Published by Kirsten under Birthday

That’s how old I am now. Most people don’t believe me when I tell them that, which is really flattering but annoying all the same. I don’t feel like I should be 35. I feel 29 or 30 at the most. Thirty-five just sounds . . . so OLD. That’s not me. I’m not old. I don’t even feel old unless my 15 year old nephew, bless his 6′2″ beanpole little heart, asks me if they had computers when I was in school. He asked ME that, not my husband who was also included in the conversation, who is a few years older than I am. He asked his hip, cool aunty that. Punk.

So, birthdays. I just had one. I’ve had really crappy ones in the past. One involved misunderstandings and the loss of a friendship. Another one saw me listening to a message on my answering machine in which I was dumped by my boyfriend of 5 months. Fast forward oh, a few years or so, and now the friendship has been repaired and is thriving. The ex-bf, on the other hand, is not enjoying the karmic kick in the nuts he got by what he did to me. He contacts me from time to time on IM, and it’s clear that his personal life, while showing some promise back then, is not where he’d like it to be. But that’s his problem. My issue, the one of not caring much for my birthday because of crap that happened years ago, is over. All because of my wonderful husband.

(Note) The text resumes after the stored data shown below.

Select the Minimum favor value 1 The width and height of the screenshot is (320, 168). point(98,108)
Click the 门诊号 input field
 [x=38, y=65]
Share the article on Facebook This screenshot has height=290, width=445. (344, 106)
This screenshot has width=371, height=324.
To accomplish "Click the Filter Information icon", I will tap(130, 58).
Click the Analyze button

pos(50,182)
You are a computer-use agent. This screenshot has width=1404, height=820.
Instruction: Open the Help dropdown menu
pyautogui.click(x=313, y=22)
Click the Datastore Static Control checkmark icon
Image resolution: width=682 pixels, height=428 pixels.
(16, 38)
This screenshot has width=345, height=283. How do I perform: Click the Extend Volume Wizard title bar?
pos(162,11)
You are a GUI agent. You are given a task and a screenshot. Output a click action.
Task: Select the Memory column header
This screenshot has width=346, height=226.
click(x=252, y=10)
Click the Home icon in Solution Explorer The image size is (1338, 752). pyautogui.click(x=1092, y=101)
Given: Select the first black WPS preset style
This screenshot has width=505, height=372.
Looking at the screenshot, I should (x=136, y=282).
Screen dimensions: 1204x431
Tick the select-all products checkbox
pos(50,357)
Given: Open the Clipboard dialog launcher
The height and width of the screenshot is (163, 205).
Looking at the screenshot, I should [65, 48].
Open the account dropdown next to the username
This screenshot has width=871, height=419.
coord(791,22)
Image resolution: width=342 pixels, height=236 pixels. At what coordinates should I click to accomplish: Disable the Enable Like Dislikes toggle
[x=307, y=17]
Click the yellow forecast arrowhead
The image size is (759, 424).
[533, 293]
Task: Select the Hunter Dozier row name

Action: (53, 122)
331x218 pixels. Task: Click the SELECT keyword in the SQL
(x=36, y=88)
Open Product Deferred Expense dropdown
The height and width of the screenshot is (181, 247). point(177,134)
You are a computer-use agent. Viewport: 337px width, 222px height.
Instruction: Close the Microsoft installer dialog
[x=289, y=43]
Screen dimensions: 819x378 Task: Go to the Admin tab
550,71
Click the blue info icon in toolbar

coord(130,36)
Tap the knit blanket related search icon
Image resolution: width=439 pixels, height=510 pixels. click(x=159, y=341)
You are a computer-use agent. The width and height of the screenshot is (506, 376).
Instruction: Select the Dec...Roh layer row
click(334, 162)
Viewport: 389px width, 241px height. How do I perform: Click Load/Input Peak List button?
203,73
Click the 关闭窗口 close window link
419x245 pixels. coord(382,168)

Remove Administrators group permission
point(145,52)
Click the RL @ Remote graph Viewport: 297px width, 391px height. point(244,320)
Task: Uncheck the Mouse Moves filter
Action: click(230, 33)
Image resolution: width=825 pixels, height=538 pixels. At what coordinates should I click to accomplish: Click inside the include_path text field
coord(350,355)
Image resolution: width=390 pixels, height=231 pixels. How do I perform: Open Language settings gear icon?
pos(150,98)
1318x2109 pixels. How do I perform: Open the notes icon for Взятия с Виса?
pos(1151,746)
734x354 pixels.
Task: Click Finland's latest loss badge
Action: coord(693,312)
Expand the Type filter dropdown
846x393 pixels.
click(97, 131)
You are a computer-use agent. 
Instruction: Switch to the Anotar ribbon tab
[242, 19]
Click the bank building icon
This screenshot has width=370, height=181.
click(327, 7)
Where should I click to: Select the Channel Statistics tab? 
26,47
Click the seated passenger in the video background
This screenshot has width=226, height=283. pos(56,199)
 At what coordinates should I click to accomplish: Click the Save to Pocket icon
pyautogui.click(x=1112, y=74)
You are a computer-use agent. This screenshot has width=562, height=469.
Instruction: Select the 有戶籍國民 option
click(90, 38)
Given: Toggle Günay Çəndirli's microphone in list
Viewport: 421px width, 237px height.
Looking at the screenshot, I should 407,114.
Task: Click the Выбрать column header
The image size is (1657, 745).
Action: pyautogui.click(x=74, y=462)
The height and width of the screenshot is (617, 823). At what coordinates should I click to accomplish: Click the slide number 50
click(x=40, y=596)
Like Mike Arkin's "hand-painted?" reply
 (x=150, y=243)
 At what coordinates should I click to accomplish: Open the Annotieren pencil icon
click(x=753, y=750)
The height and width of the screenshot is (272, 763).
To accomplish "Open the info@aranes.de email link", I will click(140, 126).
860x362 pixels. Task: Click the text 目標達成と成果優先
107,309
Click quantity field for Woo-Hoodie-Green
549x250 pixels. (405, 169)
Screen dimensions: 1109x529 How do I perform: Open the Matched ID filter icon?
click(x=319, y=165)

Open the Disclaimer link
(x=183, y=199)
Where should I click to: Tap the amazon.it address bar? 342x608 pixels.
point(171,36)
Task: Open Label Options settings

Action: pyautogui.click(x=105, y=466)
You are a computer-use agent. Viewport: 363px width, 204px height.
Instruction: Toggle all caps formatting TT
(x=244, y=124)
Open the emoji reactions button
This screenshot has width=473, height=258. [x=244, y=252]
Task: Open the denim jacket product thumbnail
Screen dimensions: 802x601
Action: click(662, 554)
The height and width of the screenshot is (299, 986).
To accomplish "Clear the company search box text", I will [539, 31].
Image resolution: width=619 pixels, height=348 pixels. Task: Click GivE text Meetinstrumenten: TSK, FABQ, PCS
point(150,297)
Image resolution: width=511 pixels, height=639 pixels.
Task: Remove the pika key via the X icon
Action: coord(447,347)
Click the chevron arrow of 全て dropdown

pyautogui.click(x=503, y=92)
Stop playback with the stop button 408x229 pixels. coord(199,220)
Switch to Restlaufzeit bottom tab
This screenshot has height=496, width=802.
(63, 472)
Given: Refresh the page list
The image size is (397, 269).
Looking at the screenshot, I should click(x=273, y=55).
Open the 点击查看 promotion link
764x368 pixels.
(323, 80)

I’m not the kind of person who will ask for much, which frustrates the shit out of him. (Hush up, Mommy.) The way I see it, I have pretty much everything I need and want, and therefore have a hard time coming up with gift lists when someone asks. Other times I have a hard time replacing a perfectly good object just because there’s a new and better one available. That’s the frugal part of me. So anyway, my husband gets annoyed that I just don’t want stuff. But in another conversation earlier in the week, I showed him a headboard from IKEA that I thought would work well in our bedroom, since the wall behind our bed is a huge, tall empty wall. He liked it and wondered when we would have time to go, since the nearest IKEA is a 4 hour drive. I suggested that since I had planned late days during the week, I’d be able to leave early on Friday and we can run down there. So we did. I got out of work early yesterday and we jumped in the truck to IKEA. We were also supposed to have dinner with a friend who lives in the area, but she had to take a raincheck because she felt a bit under the weather (nice pun, eh?). So it was just IKEA and back.

This was one of those things that makes me fall more and more in love with Mister. That he thinks so highly of me that he would drive 4 hours to a store and let me loose to shop to my heart’s content, and that he tells me it was worth it because it made me happy. I always think that it’s my job to make him happy, so to be with someone who wants me to be as happy as I make him is just so sappy sweet and my eyes are starting to tear up just writing this.

I don’t feel as old as my age says I should feel. But I certainly feel loved.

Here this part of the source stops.